As of 2009, he was listed in the top 20 most cited human geographers of the last half century. and since then his h-index as measured by Web of Science Researcher ID (Publons) has increased from 20 to 44 in 2024; comparable figures for different social sciences can be found in the LSE impact blog. His Rgate Score as of May 2022 is over 400, and that compares to the outlying high scores of over 100 identified by E. Oduna-Malea et al., 2017 reflecting his willingness to answer questions.

== Postgraduate teaching and supervision ==
He has taught a course on multilevel modeling annually at the Essex Summer School in Social Science Data analysis since 1992 and is a long term contributor to the Masters in Statistics and the Masters in Quantitative Social Science at the Leuven Statistics Research Centre. He also two led two five-day workshops (2009 and 2011) in Pennsylvania State University and UC Santa Barbara under the aegis of GISpopsci.org.

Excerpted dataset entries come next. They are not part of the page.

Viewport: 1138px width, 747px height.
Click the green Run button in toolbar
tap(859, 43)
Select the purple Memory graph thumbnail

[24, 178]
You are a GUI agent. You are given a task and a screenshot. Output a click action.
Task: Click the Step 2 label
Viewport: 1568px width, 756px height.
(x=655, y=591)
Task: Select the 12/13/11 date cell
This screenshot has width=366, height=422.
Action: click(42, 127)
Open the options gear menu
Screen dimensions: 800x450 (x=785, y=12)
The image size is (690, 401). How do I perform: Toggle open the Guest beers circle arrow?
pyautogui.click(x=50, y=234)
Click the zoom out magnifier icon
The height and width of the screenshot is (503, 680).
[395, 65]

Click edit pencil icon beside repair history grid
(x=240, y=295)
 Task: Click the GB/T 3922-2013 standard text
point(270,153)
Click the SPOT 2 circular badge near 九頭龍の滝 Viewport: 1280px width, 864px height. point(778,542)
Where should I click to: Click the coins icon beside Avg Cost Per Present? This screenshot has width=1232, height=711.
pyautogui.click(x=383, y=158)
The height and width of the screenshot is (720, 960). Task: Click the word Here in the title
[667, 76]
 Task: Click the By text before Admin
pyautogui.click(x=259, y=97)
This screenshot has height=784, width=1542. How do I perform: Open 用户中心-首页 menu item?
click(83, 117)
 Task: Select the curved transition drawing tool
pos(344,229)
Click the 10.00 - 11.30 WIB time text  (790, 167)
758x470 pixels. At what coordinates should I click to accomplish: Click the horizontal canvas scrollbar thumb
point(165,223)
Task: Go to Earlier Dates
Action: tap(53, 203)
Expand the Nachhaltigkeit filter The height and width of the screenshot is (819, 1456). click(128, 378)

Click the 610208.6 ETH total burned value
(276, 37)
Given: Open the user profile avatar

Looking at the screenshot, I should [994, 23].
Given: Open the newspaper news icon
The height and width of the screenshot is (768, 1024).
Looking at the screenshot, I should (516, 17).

He has supervised a number of students for their PhD; they include:
- Andrew Clegg
- Craig Duncan
- Nina Bullen
- SV Subramanian
- Sarah Johns
- Katherine French
- Min-Hua Jen
- Beatriz Caicedo Velasquez
- Caroline Wright- Commendations for PhD thesis and viva in the academic year 2014-15
- Zhixin 'Frank' Feng -winner of the 2013 Faculty Research Prize
- Andrew Bell
- Dewi Owen
- Yingyu Feng
- Gwilym Owen- Winner of the Faculty prize for Best Doctoral Research Thesis 2016/17
- Gareth Griffith,
- Lucy Prior

== Major publications ==
Book length publications include:

- Jones, Kelvyn and Moon, Graham (1987). Health, disease and society: a critical medical geography, Routledge & Kegan Paul Ltd, London.
- Jones Kelvyn (1991). Multi-level Models for Geographical Research, Environmental Publications, Norwich.
- Moon, Graham; Gould, Myles; Jones, Kelvyn et al. (2000). Epidemiology, Open University Press, Buckingham.
- Mohan, John; Barnard, Steve; Jones, Kelvyn and Twigg, Lizbeth (2004). Social capital, place and health: creating, validating and applying small-area indicators in the modelling of health outcomes, Health Development Agency.
- Jones, Kelvyn and Subramanian, SV (2014). Developing multilevel models for analysing contextuality, heterogeneity and change using MLwiN, Volume 1, Centre for Multilevel Modelling, University of Bristol, United Kingdom.
- Jones, Kelvyn and Subramanian, SV (2013). Developing multilevel models for analysing contextuality, heterogeneity and change using MLwiN, Volume 2, Centre for Multilevel Modelling, University of Bristol, United Kingdom.

== Personal life ==
He married Christina Thrush in 1979; Tina died of Breast Cancer in 2020. His hobbies are listening to classical music, especially opera and song; gardening and 'allotmenteering', cooking, wine tasting and watching Bristol Rugby. They have a son, Alex, born in 1987 who is a Fellow of the Royal College of Anaesthetists.